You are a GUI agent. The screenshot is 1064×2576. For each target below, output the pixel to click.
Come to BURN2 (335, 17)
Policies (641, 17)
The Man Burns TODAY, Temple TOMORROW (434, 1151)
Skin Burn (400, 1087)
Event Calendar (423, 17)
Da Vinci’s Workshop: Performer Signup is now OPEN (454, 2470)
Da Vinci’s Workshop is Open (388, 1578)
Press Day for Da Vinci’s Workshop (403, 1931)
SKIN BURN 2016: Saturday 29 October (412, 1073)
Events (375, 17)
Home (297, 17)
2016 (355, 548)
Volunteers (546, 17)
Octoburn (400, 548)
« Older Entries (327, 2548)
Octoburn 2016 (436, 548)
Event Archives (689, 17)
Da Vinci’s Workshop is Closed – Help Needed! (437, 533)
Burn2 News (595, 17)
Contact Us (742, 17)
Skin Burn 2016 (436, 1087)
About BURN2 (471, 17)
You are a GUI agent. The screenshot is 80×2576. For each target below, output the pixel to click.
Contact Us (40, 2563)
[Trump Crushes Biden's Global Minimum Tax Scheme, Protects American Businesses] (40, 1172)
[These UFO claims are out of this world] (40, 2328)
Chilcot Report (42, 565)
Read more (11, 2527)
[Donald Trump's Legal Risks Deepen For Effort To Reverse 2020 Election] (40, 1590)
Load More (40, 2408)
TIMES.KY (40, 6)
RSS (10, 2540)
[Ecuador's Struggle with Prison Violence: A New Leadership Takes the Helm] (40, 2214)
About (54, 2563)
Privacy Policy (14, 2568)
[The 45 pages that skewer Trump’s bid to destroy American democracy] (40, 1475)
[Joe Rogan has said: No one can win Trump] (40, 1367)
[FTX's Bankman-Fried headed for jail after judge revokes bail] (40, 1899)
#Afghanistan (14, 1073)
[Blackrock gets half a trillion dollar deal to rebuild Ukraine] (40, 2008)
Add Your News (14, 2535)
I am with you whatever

| What you are asked to do |
Looking at the records above, work out how many lines include the string "American". Give the number and nothing else.

| Output for this exercise |
2